What you will do: Which lines below hold the word "Task"? Report each one.

[Data shown Boundary: Start]

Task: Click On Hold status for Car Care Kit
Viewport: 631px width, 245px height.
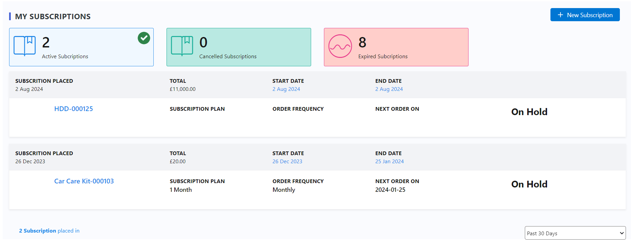Action: tap(529, 184)

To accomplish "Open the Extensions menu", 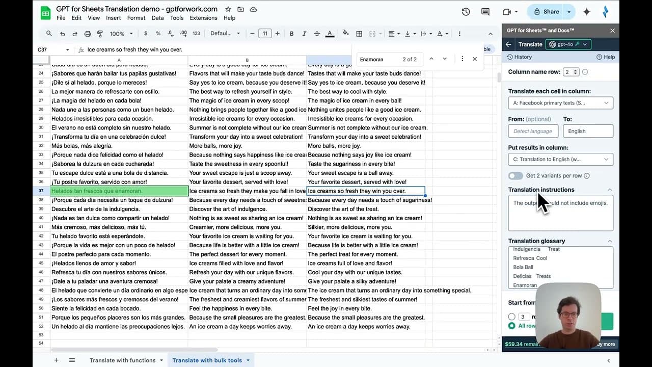I will click(203, 18).
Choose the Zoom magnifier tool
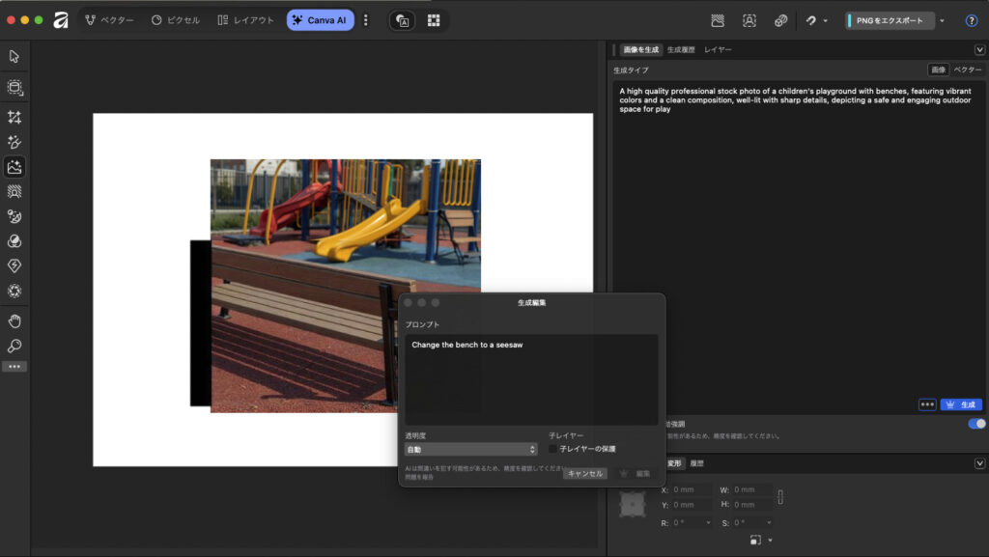The height and width of the screenshot is (557, 989). pos(14,346)
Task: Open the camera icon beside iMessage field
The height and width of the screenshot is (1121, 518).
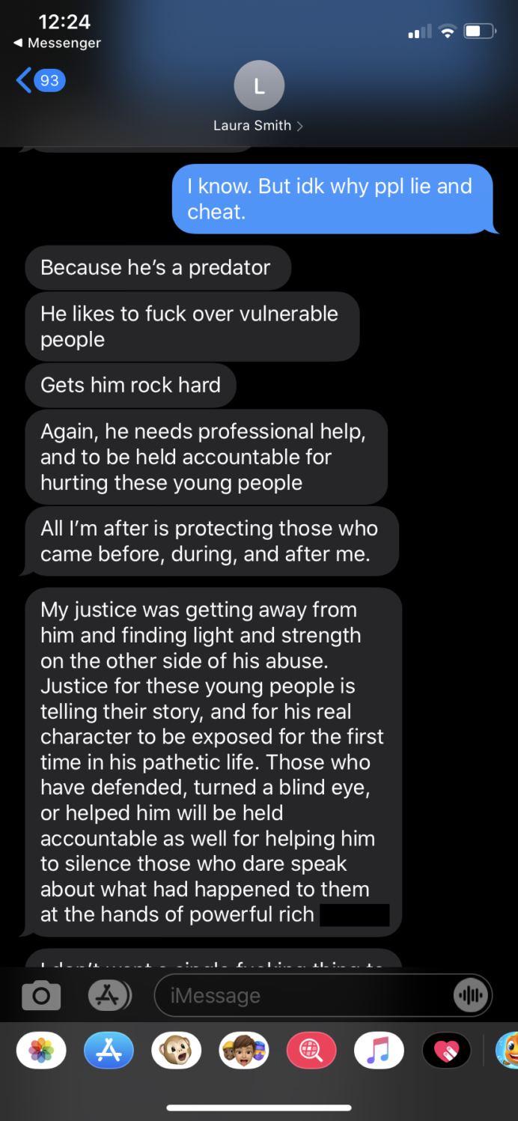Action: [40, 995]
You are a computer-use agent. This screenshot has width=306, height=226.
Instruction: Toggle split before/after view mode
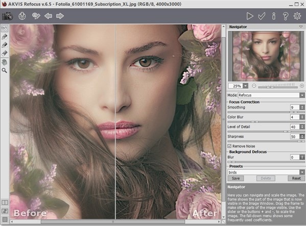click(5, 203)
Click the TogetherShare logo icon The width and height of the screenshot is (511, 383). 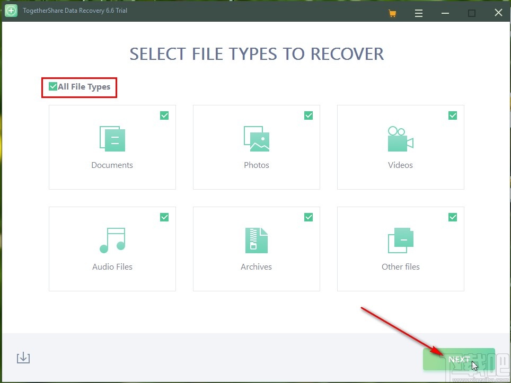(x=11, y=11)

[Data shown Boundary: End]

Solution for this problem:
Task: Click On Hold status for Car Care Kit
Task: Open the camera icon beside iMessage field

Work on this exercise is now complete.